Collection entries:
---*---
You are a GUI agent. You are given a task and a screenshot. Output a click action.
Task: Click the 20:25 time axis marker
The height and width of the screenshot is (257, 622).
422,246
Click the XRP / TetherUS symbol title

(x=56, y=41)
---*---
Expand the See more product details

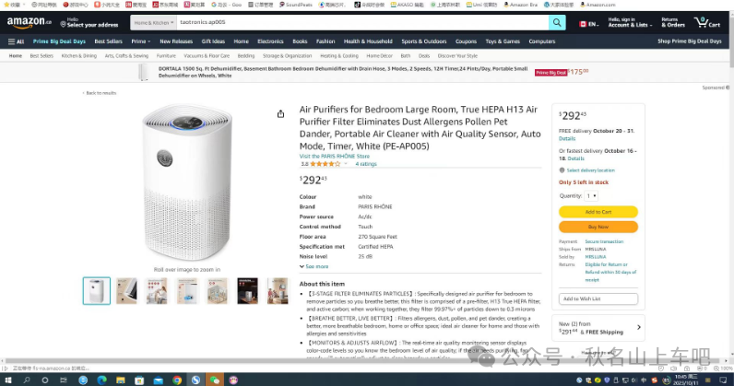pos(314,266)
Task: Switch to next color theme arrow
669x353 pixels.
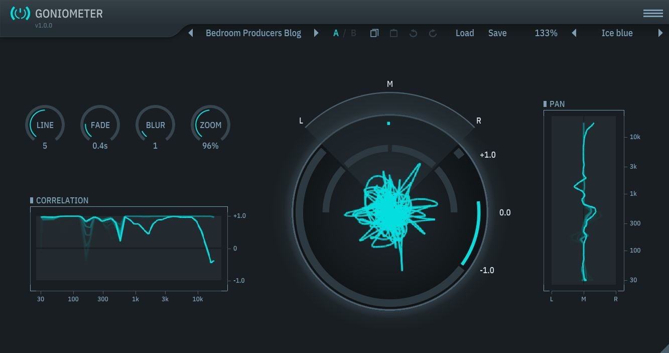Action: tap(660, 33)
---*---
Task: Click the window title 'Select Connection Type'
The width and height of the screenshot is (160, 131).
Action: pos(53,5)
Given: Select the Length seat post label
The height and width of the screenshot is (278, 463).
---*---
* **Exercise instructions**
Your answer should be only a number: how many lines of the data above contain the string "Select"?

* **Exercise answer**
2